───── DOCUMENT SECTION
Commentary by Black Kos editor JoanMar
Those fighting for racial justice have long advocated for a police force that mirrors the communities that they purport to serve. Sadly, getting more Black & Brown cops may not have the effect we’d hope for. Anecdotal and empirical evidence show that Black & Brown folks can and should take no comfort when seeing melanin clothed in blue. In fact, in my own personal experience, Black cops I’ve encountered here in Connecticut tend to be more aggressive than their white counterparts.
A recent controversial study found that “black police were more likely to kill black civilians than white civilians.” While the study drew well-deserved criticism for both its methodologies and conclusions, the raw data did support the fact that Black cops were just as eager to kill Black people as their white comrades. Of course, there’s no great mystery as to why that is the case. We’ve all been socialized to devalue Black lives.
Given the history of policing in this country, it was with some excitement that I read of the appointment of Michael Cox as the new Police Commissioner for the city of Boston, Massachusetts. The new commissioner has a very interesting history, one that gives me confidence that he just may be the right man for the job.
Cox suffered through an attack by fellow officers who mistook him for a murder suspect in 1995, the new commissioner noted that he remained on the force because he believes in the mission of policing. Cox brought a civil lawsuit against the department, but eventually settled.
None of his colleagues faced criminal charges over the incident of what he describes as “unconstitutional policing.”
“The reality is, I was a victim of that, but that's not who I am," he told reporters Wednesday.
“I spent 24 years in the Boston Police Department after that incident, and in that time, I've gone to school multiple times and, got multiple degrees, focused a lot of concern and effort around making the police department better so we can serve the public in ways that are make us more effective and efficient.”
──────────
JOB A: Rewrite the Boston police commentary starting with "Given the history" and going on through "but eventually settled.", swapping in "law enforcement" for "policing" each time it appears.
JOB B:
Answer these questions from the Boston police commentary.
(i) In which state are the Black cops the writer has encountered?
(ii) In what year was Cox attacked by fellow officers?
(iii) How many years did Cox spend in the Boston Police Department after that incident?
JOB C: Continue the commentary on Boston's new police commissioner from its last sentence.
You won't need the data for any of this.
───── STORED DATA
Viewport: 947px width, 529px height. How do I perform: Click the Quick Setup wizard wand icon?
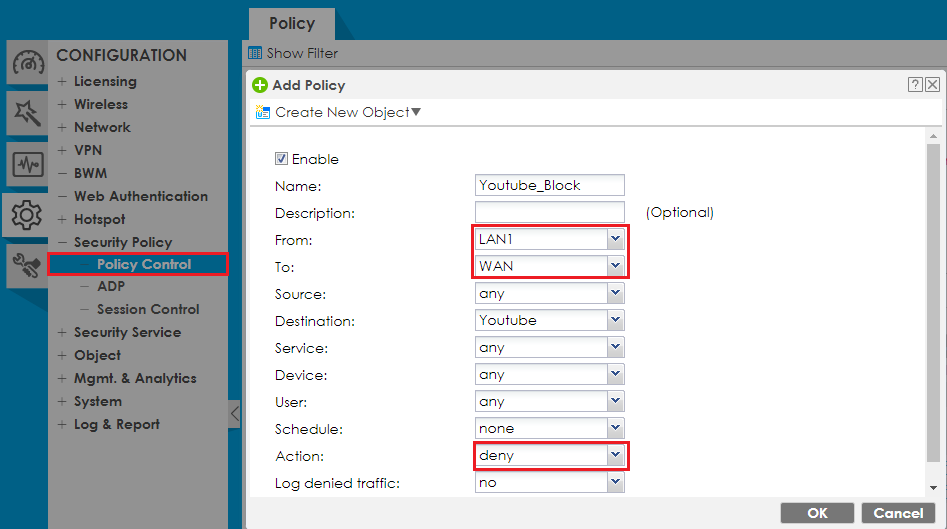(27, 113)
──────────
EXPECTED OUTPUT A:
Given the history of law enforcement in this country, it was with some excitement that I read of the appointment of Michael Cox as the new Police Commissioner for the city of Boston, Massachusetts. The new commissioner has a very interesting history, one that gives me confidence that he just may be the right man for the job.
Cox suffered through an attack by fellow officers who mistook him for a murder suspect in 1995, the new commissioner noted that he remained on the force because he believes in the mission of law enforcement. Cox brought a civil lawsuit against the department, but eventually settled.

EXPECTED OUTPUT B:
(i) Connecticut
(ii) 1995
(iii) 24 years

EXPECTED OUTPUT C:
Yes, back in 1995, Officer Michael A. Cox was in the act of apprehending a murder suspect when members of Boston Finest “mistook” him for the criminal and beat the living daylights outta him leaving him unconscious. It would take him 6 long months to recover from the beating. He knows firsthand what his police departments are capable of. What gives me hope is that despite the unified front against him — the intimidation, harassment, lies, and coverup — he kept on fighting for justice. He fought in state and federal courts and while he fought, he was going to school even as he continued to serve in the force. Let’s put some respect on his name.
I’m under no illusion that there’ll be revolutionary/transformational changes in the standard operating procedures of rank and file police officers in Boston. The system is too corrupted for that...and the bad, rotten apples are solidly entrenched. For example, some of the same folks who savagely attacked Commissioner Cox some 30-odd years ago, along with those who conspired to cover up the attempted murder, are still on the payroll.
In his own words:
Cox said his vision and values for the city are in line with the mayor’s.
“When we talk about things like diversity, equity and inclusion that is very important for the police department. The police department needs to look like the communities in which we serve,” Cox said.
(snip)
“The reality is I was a victim of that, but that is not who I am. I took on public service because I wanted to help the public. I wanted to give back to the communities of which I lived,” Cox said. “After this incident happened, I had a choice — either quit, leave or stay, and I chose to stay because I believe in policing in a community-friendly way, and I know the men and women that I work with believe in that, too.”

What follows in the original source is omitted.